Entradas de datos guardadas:
---+---
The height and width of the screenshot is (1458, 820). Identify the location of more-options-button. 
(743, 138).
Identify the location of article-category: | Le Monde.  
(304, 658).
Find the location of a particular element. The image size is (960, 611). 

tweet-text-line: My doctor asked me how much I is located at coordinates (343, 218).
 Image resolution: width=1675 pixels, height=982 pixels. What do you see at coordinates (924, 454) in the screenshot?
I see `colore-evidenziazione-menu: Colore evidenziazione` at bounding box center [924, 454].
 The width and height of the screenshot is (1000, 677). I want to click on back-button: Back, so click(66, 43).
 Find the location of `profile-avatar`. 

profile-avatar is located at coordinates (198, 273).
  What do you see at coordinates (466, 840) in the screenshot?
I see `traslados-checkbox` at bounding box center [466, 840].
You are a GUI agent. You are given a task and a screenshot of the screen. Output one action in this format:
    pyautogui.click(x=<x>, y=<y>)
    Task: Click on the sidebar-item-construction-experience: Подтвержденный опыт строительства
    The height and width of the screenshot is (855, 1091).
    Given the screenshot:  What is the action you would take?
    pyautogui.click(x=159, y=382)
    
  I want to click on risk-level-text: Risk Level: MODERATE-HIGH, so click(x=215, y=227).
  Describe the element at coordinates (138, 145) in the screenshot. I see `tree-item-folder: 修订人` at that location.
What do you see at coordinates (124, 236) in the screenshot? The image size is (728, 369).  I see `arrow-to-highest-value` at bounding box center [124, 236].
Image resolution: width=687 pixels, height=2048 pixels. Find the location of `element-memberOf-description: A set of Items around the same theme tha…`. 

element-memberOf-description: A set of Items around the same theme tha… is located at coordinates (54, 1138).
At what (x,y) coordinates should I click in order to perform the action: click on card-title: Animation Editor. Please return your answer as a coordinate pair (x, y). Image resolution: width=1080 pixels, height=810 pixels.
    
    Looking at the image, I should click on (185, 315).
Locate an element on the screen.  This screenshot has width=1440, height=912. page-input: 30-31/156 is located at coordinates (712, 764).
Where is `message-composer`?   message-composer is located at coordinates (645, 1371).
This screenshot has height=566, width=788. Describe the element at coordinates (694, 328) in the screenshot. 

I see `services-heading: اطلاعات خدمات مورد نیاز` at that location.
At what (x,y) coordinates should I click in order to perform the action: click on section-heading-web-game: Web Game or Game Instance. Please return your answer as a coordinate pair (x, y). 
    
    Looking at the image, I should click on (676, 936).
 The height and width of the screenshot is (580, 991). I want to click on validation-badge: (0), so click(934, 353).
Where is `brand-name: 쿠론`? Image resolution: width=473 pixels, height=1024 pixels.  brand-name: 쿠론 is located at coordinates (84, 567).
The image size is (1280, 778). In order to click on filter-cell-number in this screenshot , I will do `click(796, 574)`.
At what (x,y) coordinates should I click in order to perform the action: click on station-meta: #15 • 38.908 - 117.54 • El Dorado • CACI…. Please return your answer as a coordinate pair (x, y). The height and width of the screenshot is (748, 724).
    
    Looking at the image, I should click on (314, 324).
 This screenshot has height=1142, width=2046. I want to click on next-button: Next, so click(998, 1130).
---+---
**Qué hacer**: Copia todos los ítems de arriba sin alterar ni un solo carácter.

**Resultado del ejercicio**:
The height and width of the screenshot is (1458, 820). Identify the location of more-options-button. 
(743, 138).
Identify the location of article-category: | Le Monde.  
(304, 658).
Find the location of a particular element. The image size is (960, 611). 

tweet-text-line: My doctor asked me how much I is located at coordinates (343, 218).
 Image resolution: width=1675 pixels, height=982 pixels. What do you see at coordinates (924, 454) in the screenshot?
I see `colore-evidenziazione-menu: Colore evidenziazione` at bounding box center [924, 454].
 The width and height of the screenshot is (1000, 677). I want to click on back-button: Back, so click(66, 43).
 Find the location of `profile-avatar`. 

profile-avatar is located at coordinates (198, 273).
  What do you see at coordinates (466, 840) in the screenshot?
I see `traslados-checkbox` at bounding box center [466, 840].
You are a GUI agent. You are given a task and a screenshot of the screen. Output one action in this format:
    pyautogui.click(x=<x>, y=<y>)
    Task: Click on the sidebar-item-construction-experience: Подтвержденный опыт строительства
    The height and width of the screenshot is (855, 1091).
    Given the screenshot:  What is the action you would take?
    pyautogui.click(x=159, y=382)
    
  I want to click on risk-level-text: Risk Level: MODERATE-HIGH, so click(x=215, y=227).
  Describe the element at coordinates (138, 145) in the screenshot. I see `tree-item-folder: 修订人` at that location.
What do you see at coordinates (124, 236) in the screenshot? The image size is (728, 369).  I see `arrow-to-highest-value` at bounding box center [124, 236].
Image resolution: width=687 pixels, height=2048 pixels. Find the location of `element-memberOf-description: A set of Items around the same theme tha…`. 

element-memberOf-description: A set of Items around the same theme tha… is located at coordinates (54, 1138).
At what (x,y) coordinates should I click in order to perform the action: click on card-title: Animation Editor. Please return your answer as a coordinate pair (x, y). Image resolution: width=1080 pixels, height=810 pixels.
    
    Looking at the image, I should click on (185, 315).
Locate an element on the screen.  This screenshot has width=1440, height=912. page-input: 30-31/156 is located at coordinates (712, 764).
Where is `message-composer`?   message-composer is located at coordinates (645, 1371).
This screenshot has height=566, width=788. Describe the element at coordinates (694, 328) in the screenshot. 

I see `services-heading: اطلاعات خدمات مورد نیاز` at that location.
At what (x,y) coordinates should I click in order to perform the action: click on section-heading-web-game: Web Game or Game Instance. Please return your answer as a coordinate pair (x, y). 
    
    Looking at the image, I should click on (676, 936).
 The height and width of the screenshot is (580, 991). I want to click on validation-badge: (0), so click(934, 353).
Where is `brand-name: 쿠론`? Image resolution: width=473 pixels, height=1024 pixels.  brand-name: 쿠론 is located at coordinates (84, 567).
The image size is (1280, 778). In order to click on filter-cell-number in this screenshot , I will do `click(796, 574)`.
At what (x,y) coordinates should I click in order to perform the action: click on station-meta: #15 • 38.908 - 117.54 • El Dorado • CACI…. Please return your answer as a coordinate pair (x, y). The height and width of the screenshot is (748, 724).
    
    Looking at the image, I should click on (314, 324).
 This screenshot has height=1142, width=2046. I want to click on next-button: Next, so click(998, 1130).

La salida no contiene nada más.